Under Article 157.8 of the Enterprise Law 2020, a meeting of the Board will be conducted where three quarters (3/4) or more of the total Board directors are in attendance. However, it is not clear whether (1) this quorum only needs to be satisfied at the beginning of the meeting or (2) this quorum must be maintained from the beginning to the end of Board meeting. If interpretation (1) is adopted then a decision approved by more than half of attending Board directors at the Board meeting is still valid even when the quorum is lost during the meeting (e.g. a director leaves the meeting).

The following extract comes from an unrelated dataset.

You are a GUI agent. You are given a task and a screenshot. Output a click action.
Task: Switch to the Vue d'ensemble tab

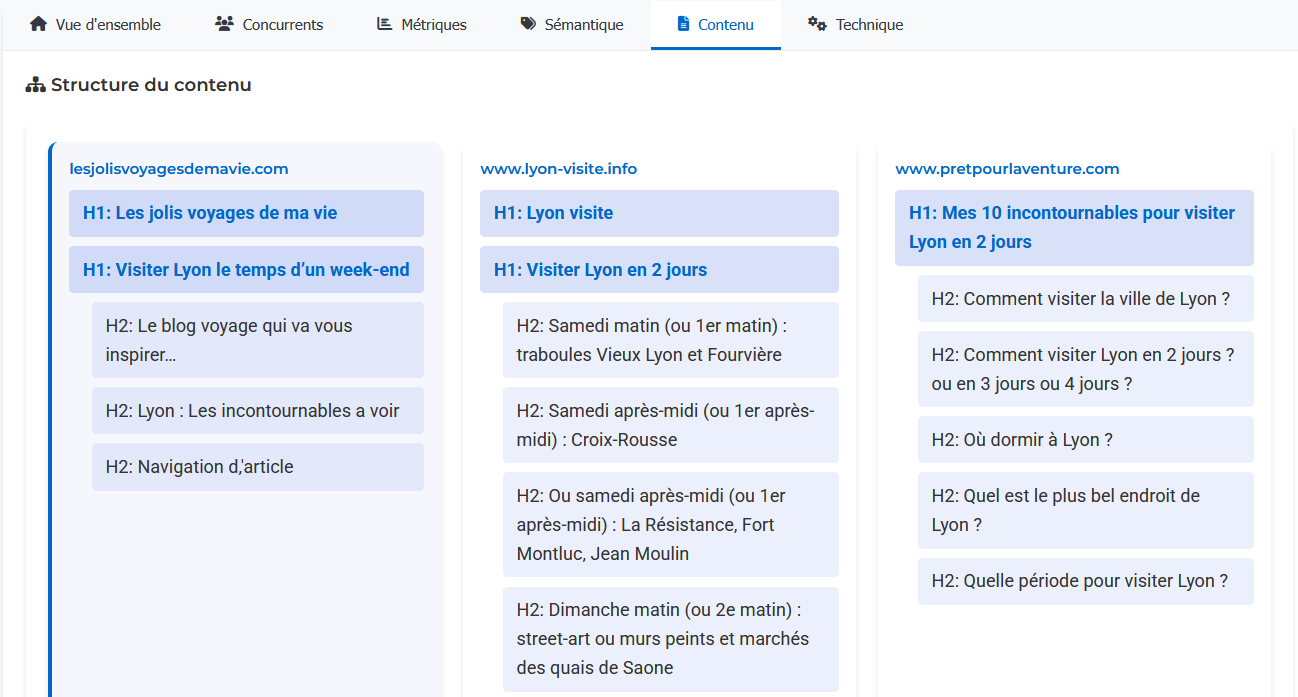point(95,23)
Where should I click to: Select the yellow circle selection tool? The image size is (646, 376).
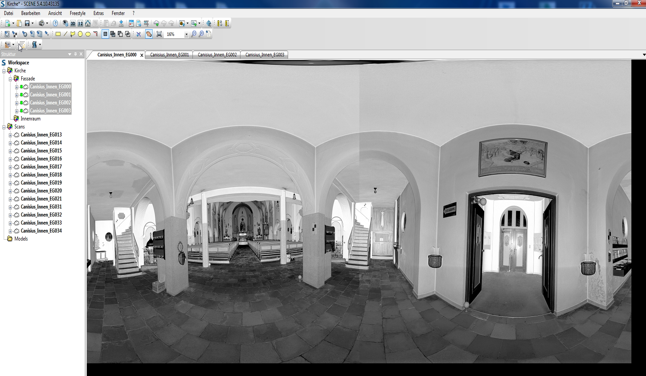pos(80,34)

Arguments supporting interpretation (1) include:
Article 157.8 of the Enterprise Law 2020 could be interpreted to mean that the quorum applies only at the beginning of a Board meeting. The Enterprise Law 2020 only provides that a Board decision will be passed if it is approved by more than half of the attending Board directors. There is no specific requirement that the quorum must be satisfied at the time of the voting or throughout a Board meeting.

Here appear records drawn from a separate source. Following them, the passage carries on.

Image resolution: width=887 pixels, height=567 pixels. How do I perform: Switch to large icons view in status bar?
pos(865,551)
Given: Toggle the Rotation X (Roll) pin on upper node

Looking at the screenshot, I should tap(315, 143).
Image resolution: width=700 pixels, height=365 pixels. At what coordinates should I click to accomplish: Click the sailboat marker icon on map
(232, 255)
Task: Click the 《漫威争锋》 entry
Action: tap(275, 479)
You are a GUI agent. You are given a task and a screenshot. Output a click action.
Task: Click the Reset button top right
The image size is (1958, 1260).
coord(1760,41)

Under Article 157.11 of the Enterprise Law 2020, a Board director must fully participate in Board meetings. If the Board director leaves a Board meeting when the meeting is not completed, then the director could be violating his/her duty. Accordingly, allowing a Board director who violates his/her duties by leaving a Board meeting to block the Board from passing a decision is unreasonable; and
Under the Enterprise Law 2020, decision of the general shareholder meeting is calculated by reference to the number of votes of the shareholders who attend and vote on the relevant decision. Accordingly, when determining the voting threshold, the Enterprise Law 2020 seems to not take into account the quorum requirements at the time of voting. This is because the shareholders who attend but do not vote including those leaving before the meeting are excluded. This approach could apply by analogy to a decision of the Board.